1550 participants were retained for analysis. 1029 participants were married and the remaining 521 were censored. The mixed effects cox regression model of marriage indicated that the variance component associated with the additive genetic and familial environment random effects were 0.05 (SD = 0.22) and 0.28 (SD = 0.53). This corresponds to relative risks of marriage that were 1.25 or 1.70 higher or lower than the baseline hazard rate based on genetic makeup and family environment, respectively.

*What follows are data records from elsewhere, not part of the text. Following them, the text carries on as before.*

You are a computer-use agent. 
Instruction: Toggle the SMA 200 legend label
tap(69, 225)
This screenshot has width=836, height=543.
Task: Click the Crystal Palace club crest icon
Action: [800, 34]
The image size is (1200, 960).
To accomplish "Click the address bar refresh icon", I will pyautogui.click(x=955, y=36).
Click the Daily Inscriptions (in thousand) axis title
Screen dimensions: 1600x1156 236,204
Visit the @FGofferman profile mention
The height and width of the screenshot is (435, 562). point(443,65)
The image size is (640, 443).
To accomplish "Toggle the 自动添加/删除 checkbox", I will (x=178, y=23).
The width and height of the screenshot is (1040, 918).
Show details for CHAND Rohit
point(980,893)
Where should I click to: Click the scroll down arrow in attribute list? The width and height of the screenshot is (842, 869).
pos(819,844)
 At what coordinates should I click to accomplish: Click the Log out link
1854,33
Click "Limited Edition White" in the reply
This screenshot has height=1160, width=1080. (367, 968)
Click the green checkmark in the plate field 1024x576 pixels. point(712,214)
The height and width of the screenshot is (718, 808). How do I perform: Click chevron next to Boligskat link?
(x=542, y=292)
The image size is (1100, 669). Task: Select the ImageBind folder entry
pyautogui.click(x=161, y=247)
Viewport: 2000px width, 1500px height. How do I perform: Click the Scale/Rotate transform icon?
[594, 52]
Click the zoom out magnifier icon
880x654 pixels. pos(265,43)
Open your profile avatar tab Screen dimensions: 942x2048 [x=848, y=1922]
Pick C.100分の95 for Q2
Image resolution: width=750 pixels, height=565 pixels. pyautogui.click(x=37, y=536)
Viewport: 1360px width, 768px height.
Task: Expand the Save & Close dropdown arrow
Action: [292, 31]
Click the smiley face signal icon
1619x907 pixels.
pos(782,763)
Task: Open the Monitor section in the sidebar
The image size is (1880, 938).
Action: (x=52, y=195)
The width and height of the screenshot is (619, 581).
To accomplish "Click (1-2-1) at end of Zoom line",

Results from the models of marriage as a function of AUD, the alcohol problems PRS, and psychiatric comorbidities are summarized in Table 3. AUD and TOB were associated with lower odds of marriage. MDD was associated with higher odds of marriage. The alcohol problems PRS, ASP, and CAN were not associated with odds of marriage. Relative to baby boomers, odds of marriage were 136% higher in silent generation participants, and 27% lower among millennials. Age was also related to higher odds of marriage. In the interactive effects model, there was no evidence that the alcohol problems PRS nor psychiatric comorbidities modified the associations between AUD and marriage (Supplement, Table S5).

Table 3.

Hazard ratio of timing of first marriage as a function of alcohol use disorder, alcohol problems polygenic score, and psychiatric comorbidities in the African ancestry group

HR 95% CI
Age (years) 1.02 [1.00, 1.03]
Sex (female) 1.05 [0.90, 1.22]
Silent Generation 2.36 [1.60, 3.48]
Generation X 0.92 [0.73, 1.15]
Millennial 0.73 [0.54, 0.97]
AUD 0.66 [0.56, 0.77]
Alcohol problems PRS 1.02 [0.95, 1.10]
ASP 0.90 [0.75, 1.09]
CAN 1.01 [0.84, 1.21]
TOB 0.82 [0.70, 0.96]
MDD 1.34 [1.11, 1.62]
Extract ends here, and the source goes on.